I have a dataframe contains a few columns where the value is either 0 or 1
A | B | C | D | E |
---|---|---|---|---|
0 | 0 | 0 | 0 | 0 |
0 | 1 | 0 | 0 | 0 |
0 | 0 | 1 | 1 | 0 |
0 | 0 | 0 | 0 | 1 |
So how to create a new column "F" where the condition is :
- if column A,B,C,D,E contains 1 so the value of F will be 1.
Here's an example of the expected output
A | B | C | D | E | F |
---|---|---|---|---|---|
0 | 0 | 0 | 0 | 0 | 0 |
0 | 1 | 0 | 0 | 0 | 1 |
0 | 0 | 1 | 1 | 0 | 1 |
0 | 0 | 0 | 0 | 1 | 1 |
I tried using
def stress(df1):
if 0 not in ('A', 'B', 'C', 'D', 'E'):
return 1
else:
return 0
df1['F'] = df1.apply (stress, axis=1)
df1
but the output became like this
A | B | C | D | E | F |
---|---|---|---|---|---|
0 | 0 | 0 | 0 | 0 | 1 |
0 | 1 | 0 | 0 | 0 | 1 |
0 | 0 | 1 | 1 | 0 | 1 |
0 | 0 | 0 | 0 | 1 | 1 |
followed by this warning message :
c:\python39\lib\site-packages\pandas\core\frame.py:3607: SettingWithCopyWarning:
A value is trying to be set on a copy of a slice from a DataFrame.
Try using .loc[row_indexer,col_indexer] = value instead
See the caveats in the documentation: https://pandas.pydata.org/pandas-docs/stable/user_guide/indexing.html#returning-a-view-versus-a-copy
self._set_item(key, value)
CodePudding user response:
df['F'] = df.max(axis=1)
or
df['F'] = df.any(axis=1).astype(int)
A B C D E F
0 0 0 0 0 0 0
1 0 1 0 0 0 1
2 0 0 1 1 0 1
3 0 0 0 0 1 1
CodePudding user response:
There are multiple answers in SO. Please use something like this.

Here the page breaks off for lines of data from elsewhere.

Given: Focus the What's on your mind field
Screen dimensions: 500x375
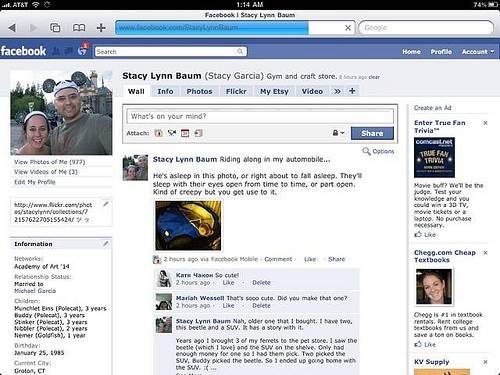Looking at the screenshot, I should pyautogui.click(x=260, y=116).
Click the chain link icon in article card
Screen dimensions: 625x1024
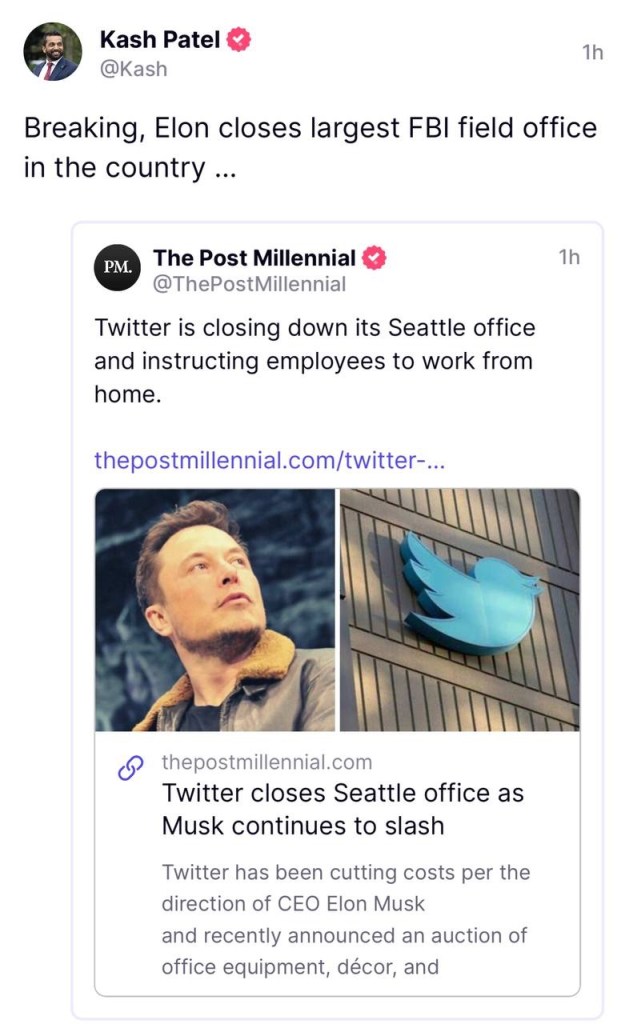click(131, 768)
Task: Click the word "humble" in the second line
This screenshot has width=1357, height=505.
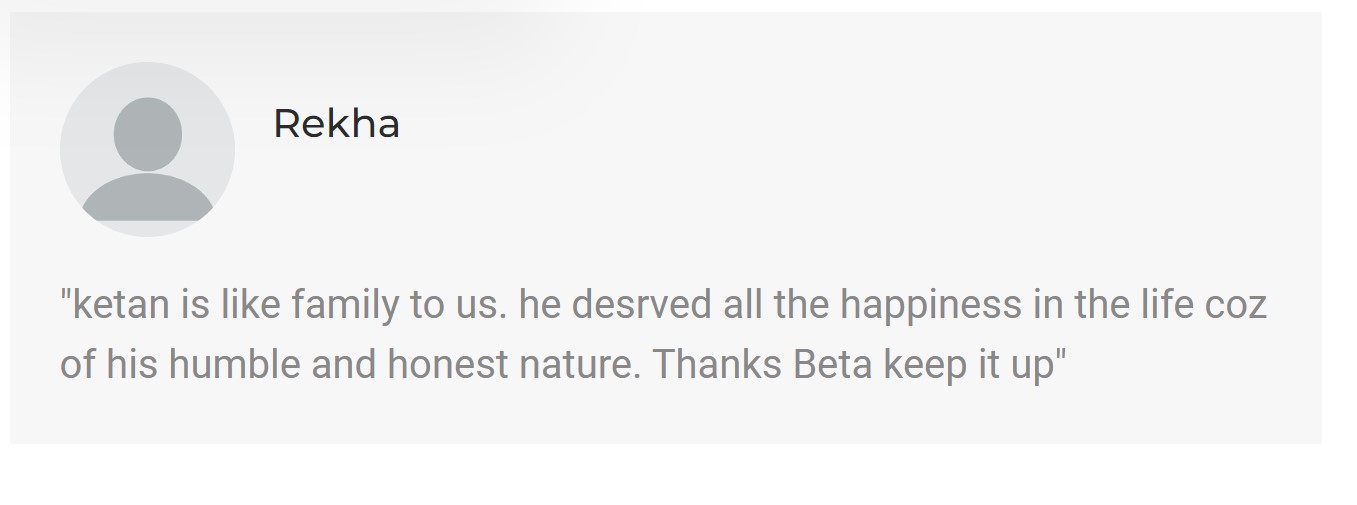Action: (235, 365)
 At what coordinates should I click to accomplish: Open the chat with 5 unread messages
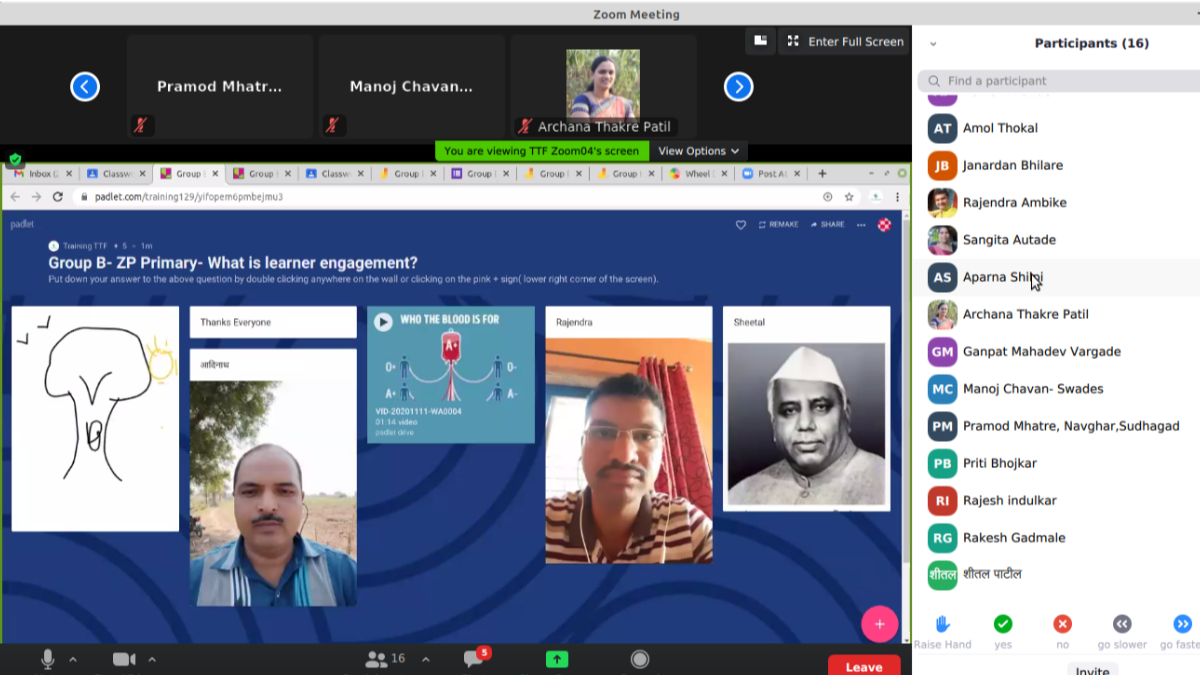pos(474,659)
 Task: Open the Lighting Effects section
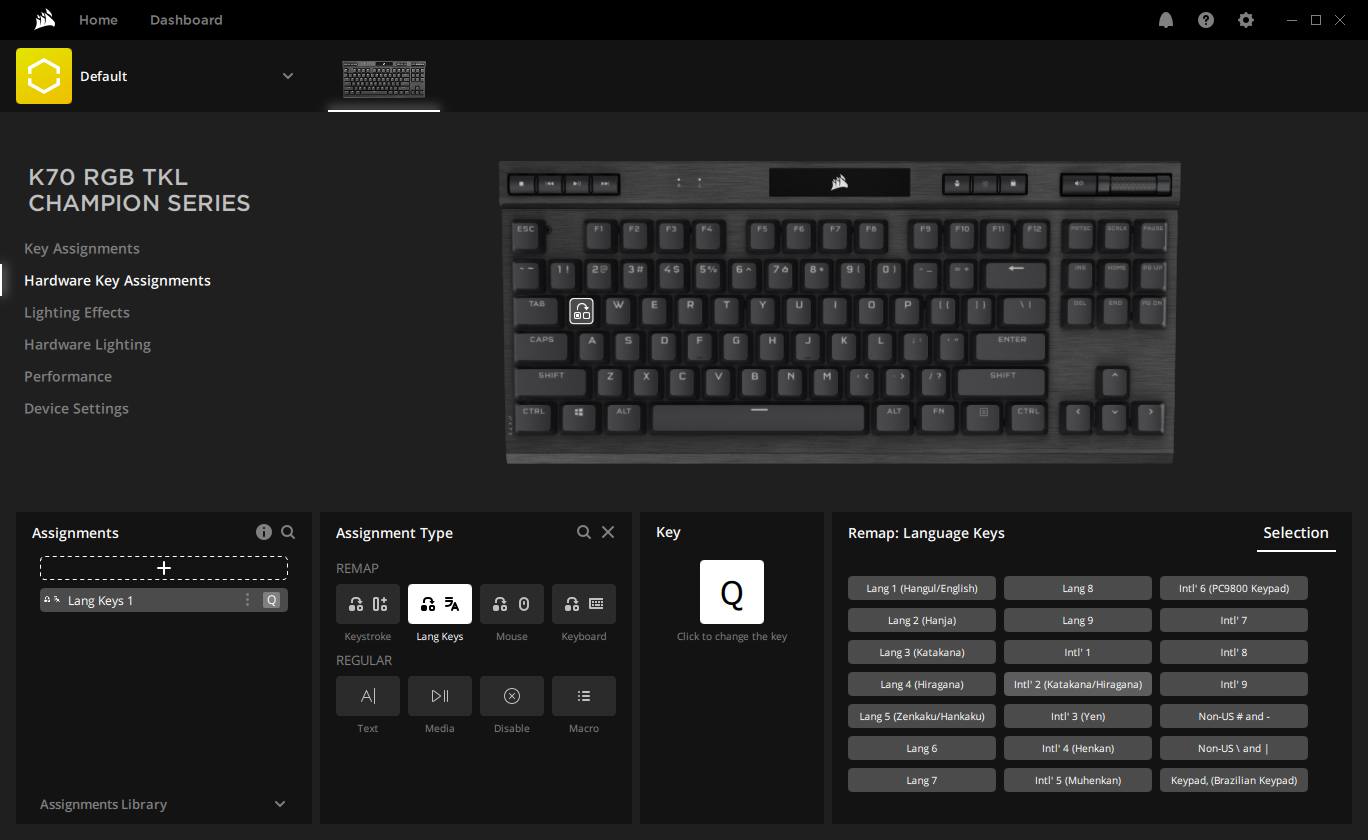pyautogui.click(x=77, y=313)
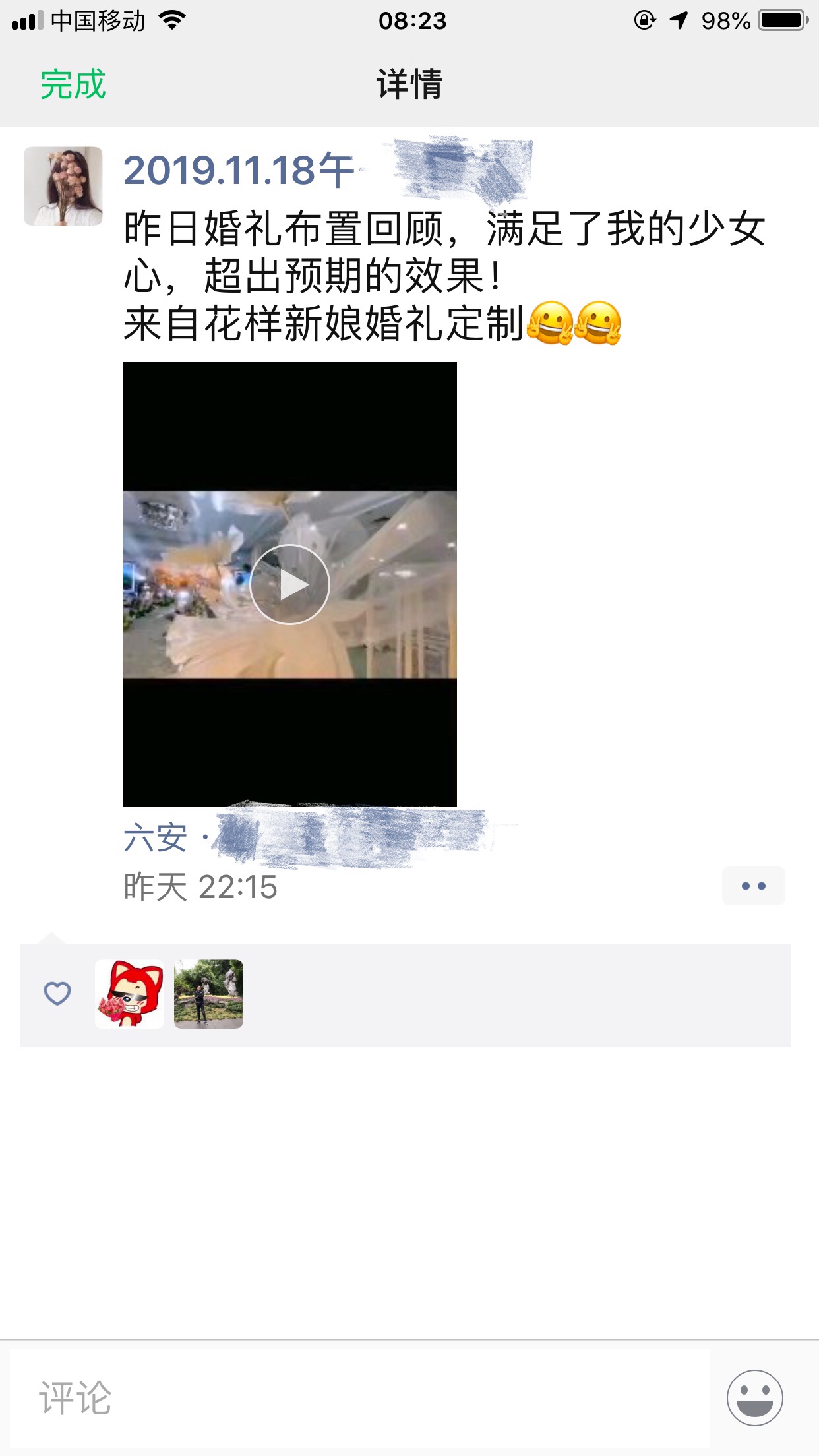Tap the cellular signal bars icon
Viewport: 819px width, 1456px height.
click(x=27, y=20)
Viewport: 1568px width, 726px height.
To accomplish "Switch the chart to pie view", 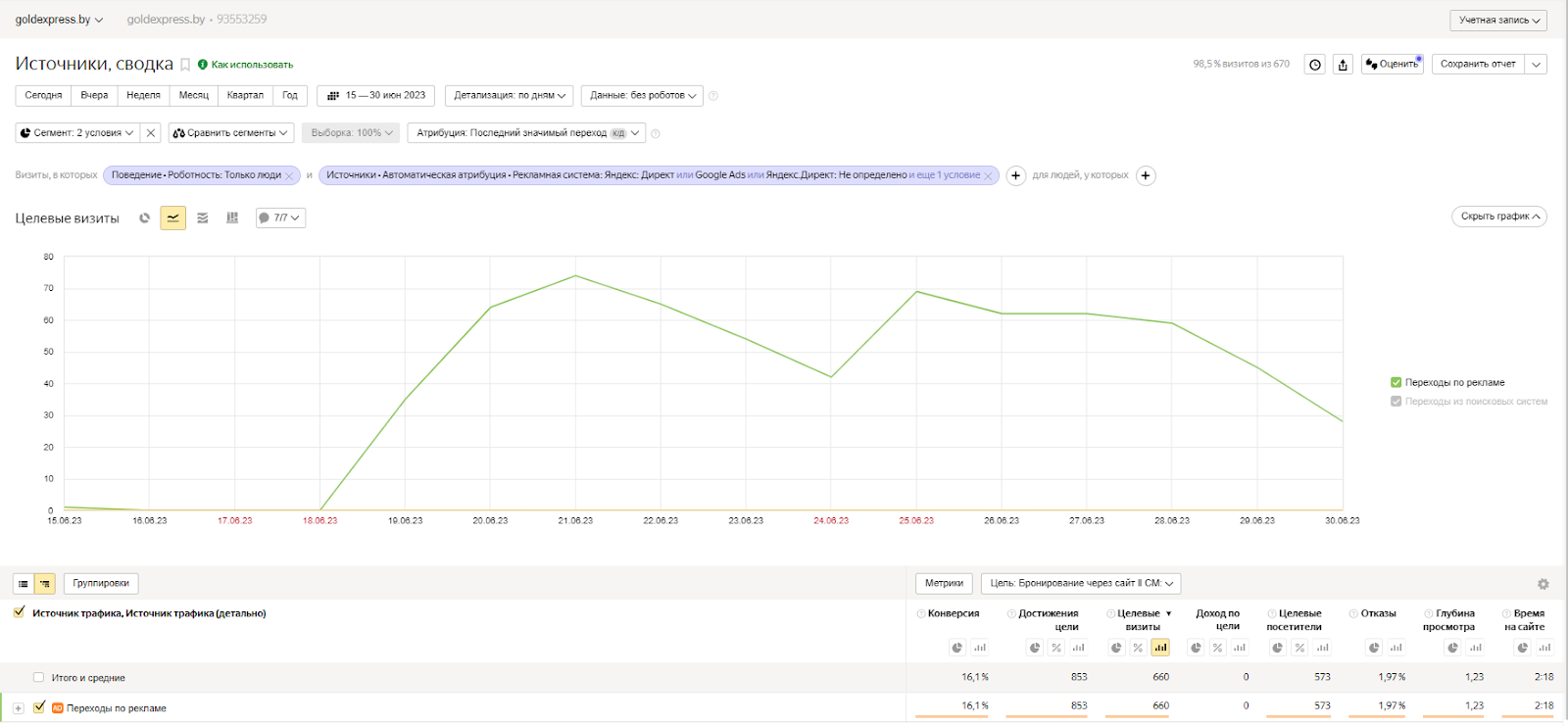I will point(144,218).

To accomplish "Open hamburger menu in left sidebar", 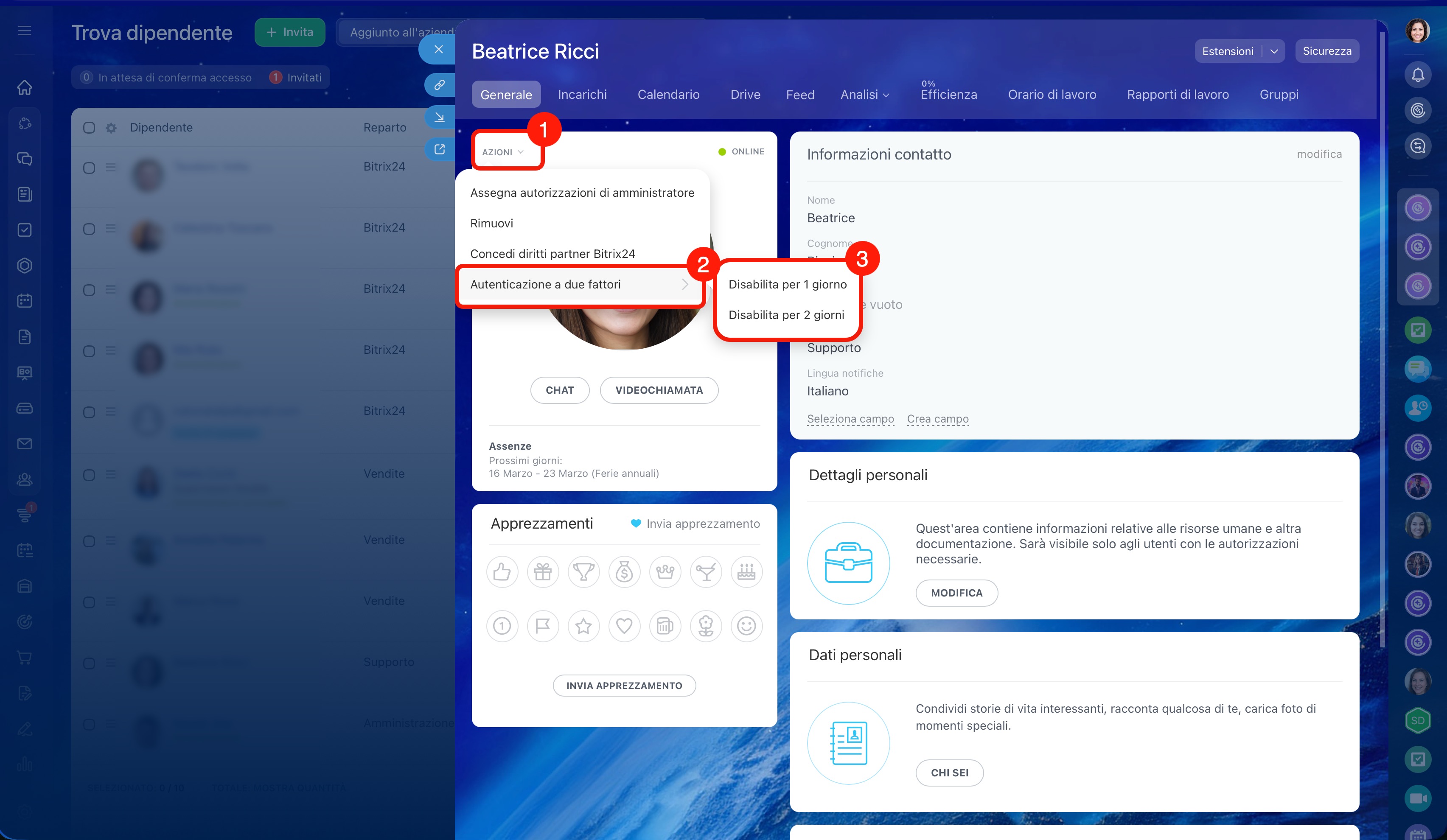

df.apply (lambda row: label_race(row), axis=1)
.
Also u can probably do a & operation on the values of row.
This line is wrong if 0 not in ('A', 'B', 'C', 'D', 'E'):
because it searches for 0 in a 5-tuple that has the characters A-E. so it is always true.